> **Prompt**: Determine how many lines in the entries below include "agent". The reply should be that number and nothing else.
════
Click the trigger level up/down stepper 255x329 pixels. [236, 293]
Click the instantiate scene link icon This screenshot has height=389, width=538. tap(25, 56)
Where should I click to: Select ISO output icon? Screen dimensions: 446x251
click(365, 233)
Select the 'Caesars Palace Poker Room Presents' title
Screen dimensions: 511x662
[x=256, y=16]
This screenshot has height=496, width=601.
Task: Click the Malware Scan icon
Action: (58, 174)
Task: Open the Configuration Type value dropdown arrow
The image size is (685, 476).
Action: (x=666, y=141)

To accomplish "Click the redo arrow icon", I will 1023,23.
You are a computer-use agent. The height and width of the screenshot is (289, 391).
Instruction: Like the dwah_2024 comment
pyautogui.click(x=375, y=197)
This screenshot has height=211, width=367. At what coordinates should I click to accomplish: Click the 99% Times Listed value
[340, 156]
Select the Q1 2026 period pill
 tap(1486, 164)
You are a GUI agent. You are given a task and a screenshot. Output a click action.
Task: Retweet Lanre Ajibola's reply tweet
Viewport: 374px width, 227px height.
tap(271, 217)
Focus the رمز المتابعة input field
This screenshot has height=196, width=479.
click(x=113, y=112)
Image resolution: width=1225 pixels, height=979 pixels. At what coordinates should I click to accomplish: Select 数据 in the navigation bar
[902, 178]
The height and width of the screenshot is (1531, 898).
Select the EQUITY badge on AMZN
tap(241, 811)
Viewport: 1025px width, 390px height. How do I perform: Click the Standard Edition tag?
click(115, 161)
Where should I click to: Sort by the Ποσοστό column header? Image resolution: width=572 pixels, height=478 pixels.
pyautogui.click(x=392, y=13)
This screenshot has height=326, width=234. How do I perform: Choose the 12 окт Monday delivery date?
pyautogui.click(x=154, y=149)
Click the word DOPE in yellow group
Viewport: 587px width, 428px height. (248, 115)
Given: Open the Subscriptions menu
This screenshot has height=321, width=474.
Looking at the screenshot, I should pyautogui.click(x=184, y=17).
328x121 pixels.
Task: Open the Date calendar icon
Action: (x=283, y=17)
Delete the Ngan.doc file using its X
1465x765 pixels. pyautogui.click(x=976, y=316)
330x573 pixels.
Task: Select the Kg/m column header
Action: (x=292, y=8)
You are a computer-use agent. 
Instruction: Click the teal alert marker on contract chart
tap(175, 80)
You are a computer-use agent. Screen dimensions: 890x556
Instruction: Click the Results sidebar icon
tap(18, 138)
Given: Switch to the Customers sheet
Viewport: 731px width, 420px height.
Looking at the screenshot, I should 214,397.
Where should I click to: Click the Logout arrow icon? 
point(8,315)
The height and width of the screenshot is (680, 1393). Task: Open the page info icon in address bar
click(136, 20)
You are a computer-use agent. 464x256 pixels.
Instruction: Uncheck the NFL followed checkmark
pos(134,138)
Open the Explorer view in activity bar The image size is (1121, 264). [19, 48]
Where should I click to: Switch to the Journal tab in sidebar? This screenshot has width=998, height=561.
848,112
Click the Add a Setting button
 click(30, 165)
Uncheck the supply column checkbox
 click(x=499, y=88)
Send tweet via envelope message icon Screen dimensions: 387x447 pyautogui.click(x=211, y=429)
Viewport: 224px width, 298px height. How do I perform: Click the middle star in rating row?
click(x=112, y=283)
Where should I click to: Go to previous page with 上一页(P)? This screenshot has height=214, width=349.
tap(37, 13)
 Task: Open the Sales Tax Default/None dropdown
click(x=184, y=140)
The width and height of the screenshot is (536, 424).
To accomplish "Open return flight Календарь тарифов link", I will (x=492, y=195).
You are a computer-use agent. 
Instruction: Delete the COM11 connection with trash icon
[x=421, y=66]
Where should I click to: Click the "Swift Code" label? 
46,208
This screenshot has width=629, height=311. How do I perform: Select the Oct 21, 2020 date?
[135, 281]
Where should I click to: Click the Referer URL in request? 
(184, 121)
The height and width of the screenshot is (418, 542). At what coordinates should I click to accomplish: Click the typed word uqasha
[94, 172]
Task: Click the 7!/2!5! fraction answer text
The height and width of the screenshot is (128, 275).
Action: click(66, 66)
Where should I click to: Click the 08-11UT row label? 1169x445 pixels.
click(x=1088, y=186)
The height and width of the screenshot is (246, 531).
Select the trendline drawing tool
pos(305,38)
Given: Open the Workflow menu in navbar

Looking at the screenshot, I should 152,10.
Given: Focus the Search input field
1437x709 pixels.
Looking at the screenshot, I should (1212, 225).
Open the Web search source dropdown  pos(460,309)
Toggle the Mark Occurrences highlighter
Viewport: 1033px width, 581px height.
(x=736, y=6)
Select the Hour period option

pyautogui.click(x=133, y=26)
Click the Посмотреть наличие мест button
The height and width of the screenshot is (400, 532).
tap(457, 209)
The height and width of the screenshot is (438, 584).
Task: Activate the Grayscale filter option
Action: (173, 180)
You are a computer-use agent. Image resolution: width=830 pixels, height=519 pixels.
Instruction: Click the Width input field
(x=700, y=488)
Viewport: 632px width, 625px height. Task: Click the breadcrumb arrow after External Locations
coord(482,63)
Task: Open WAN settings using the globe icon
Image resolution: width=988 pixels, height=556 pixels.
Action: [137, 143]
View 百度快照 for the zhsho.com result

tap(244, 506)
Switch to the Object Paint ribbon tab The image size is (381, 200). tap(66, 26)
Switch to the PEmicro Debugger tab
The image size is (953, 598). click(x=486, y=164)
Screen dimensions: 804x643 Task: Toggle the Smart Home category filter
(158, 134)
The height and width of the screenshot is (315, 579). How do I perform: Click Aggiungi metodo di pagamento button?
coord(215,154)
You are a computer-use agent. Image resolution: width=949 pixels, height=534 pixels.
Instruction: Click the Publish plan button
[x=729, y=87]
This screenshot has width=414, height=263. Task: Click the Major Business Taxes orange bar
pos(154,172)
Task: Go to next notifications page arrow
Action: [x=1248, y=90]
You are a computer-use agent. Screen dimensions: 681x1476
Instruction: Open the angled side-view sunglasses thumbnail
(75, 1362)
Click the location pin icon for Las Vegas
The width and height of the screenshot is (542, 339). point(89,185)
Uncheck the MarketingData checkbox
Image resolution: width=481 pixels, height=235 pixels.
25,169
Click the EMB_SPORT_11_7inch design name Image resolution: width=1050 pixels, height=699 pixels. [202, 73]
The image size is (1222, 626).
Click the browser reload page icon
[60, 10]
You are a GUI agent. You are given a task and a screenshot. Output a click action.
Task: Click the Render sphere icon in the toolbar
════
> **Solution to this problem**: 10